:: PROVIDED ENTRIES ::
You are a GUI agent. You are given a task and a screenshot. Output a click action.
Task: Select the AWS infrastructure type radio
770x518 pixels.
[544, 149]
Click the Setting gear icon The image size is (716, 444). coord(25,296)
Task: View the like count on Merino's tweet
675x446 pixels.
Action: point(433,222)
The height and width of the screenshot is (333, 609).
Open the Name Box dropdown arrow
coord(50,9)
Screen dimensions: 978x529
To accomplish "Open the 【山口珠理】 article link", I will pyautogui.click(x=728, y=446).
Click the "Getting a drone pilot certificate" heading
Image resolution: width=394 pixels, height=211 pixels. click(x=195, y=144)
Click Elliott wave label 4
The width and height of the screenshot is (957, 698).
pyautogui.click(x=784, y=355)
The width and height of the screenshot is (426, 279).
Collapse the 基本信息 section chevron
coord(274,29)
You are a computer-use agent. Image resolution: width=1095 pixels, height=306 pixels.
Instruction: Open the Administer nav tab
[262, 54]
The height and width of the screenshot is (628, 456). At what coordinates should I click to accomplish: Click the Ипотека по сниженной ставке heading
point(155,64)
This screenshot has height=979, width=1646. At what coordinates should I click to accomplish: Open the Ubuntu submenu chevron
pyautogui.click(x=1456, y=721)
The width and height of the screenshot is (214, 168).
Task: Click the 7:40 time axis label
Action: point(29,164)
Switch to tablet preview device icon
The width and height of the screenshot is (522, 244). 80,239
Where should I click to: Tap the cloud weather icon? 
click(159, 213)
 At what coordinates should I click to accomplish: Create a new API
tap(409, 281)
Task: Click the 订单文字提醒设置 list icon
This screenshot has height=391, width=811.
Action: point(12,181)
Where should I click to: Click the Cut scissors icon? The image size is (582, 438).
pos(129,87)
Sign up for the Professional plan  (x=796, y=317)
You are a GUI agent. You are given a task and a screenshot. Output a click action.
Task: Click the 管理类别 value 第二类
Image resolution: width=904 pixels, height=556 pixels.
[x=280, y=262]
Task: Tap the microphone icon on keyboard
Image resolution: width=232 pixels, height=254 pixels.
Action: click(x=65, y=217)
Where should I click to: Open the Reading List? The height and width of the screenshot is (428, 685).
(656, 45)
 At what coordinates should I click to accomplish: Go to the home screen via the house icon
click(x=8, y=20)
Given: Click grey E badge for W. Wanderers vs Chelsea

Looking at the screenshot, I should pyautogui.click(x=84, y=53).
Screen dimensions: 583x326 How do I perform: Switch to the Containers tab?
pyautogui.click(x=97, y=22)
:::
Word for word, copy out the records.

#### [EXERCISE OUTPUT]
You are a GUI agent. You are given a task and a screenshot. Output a click action.
Task: Select the AWS infrastructure type radio
770x518 pixels.
[544, 149]
Click the Setting gear icon The image size is (716, 444). coord(25,296)
Task: View the like count on Merino's tweet
675x446 pixels.
Action: point(433,222)
The height and width of the screenshot is (333, 609).
Open the Name Box dropdown arrow
coord(50,9)
Screen dimensions: 978x529
To accomplish "Open the 【山口珠理】 article link", I will pyautogui.click(x=728, y=446).
Click the "Getting a drone pilot certificate" heading
Image resolution: width=394 pixels, height=211 pixels. click(x=195, y=144)
Click Elliott wave label 4
The width and height of the screenshot is (957, 698).
pyautogui.click(x=784, y=355)
The width and height of the screenshot is (426, 279).
Collapse the 基本信息 section chevron
coord(274,29)
You are a computer-use agent. Image resolution: width=1095 pixels, height=306 pixels.
Instruction: Open the Administer nav tab
[262, 54]
The height and width of the screenshot is (628, 456). At what coordinates should I click to accomplish: Click the Ипотека по сниженной ставке heading
point(155,64)
This screenshot has height=979, width=1646. At what coordinates should I click to accomplish: Open the Ubuntu submenu chevron
pyautogui.click(x=1456, y=721)
The width and height of the screenshot is (214, 168).
Task: Click the 7:40 time axis label
Action: point(29,164)
Switch to tablet preview device icon
The width and height of the screenshot is (522, 244). 80,239
Where should I click to: Tap the cloud weather icon? 
click(159, 213)
 At what coordinates should I click to accomplish: Create a new API
tap(409, 281)
Task: Click the 订单文字提醒设置 list icon
This screenshot has height=391, width=811.
Action: point(12,181)
Where should I click to: Click the Cut scissors icon? The image size is (582, 438).
pos(129,87)
Sign up for the Professional plan  (x=796, y=317)
You are a GUI agent. You are given a task and a screenshot. Output a click action.
Task: Click the 管理类别 value 第二类
Image resolution: width=904 pixels, height=556 pixels.
[x=280, y=262]
Task: Tap the microphone icon on keyboard
Image resolution: width=232 pixels, height=254 pixels.
Action: click(x=65, y=217)
Where should I click to: Open the Reading List? The height and width of the screenshot is (428, 685).
(656, 45)
 At what coordinates should I click to accomplish: Go to the home screen via the house icon
click(x=8, y=20)
Given: Click grey E badge for W. Wanderers vs Chelsea

Looking at the screenshot, I should pyautogui.click(x=84, y=53).
Screen dimensions: 583x326 How do I perform: Switch to the Containers tab?
pyautogui.click(x=97, y=22)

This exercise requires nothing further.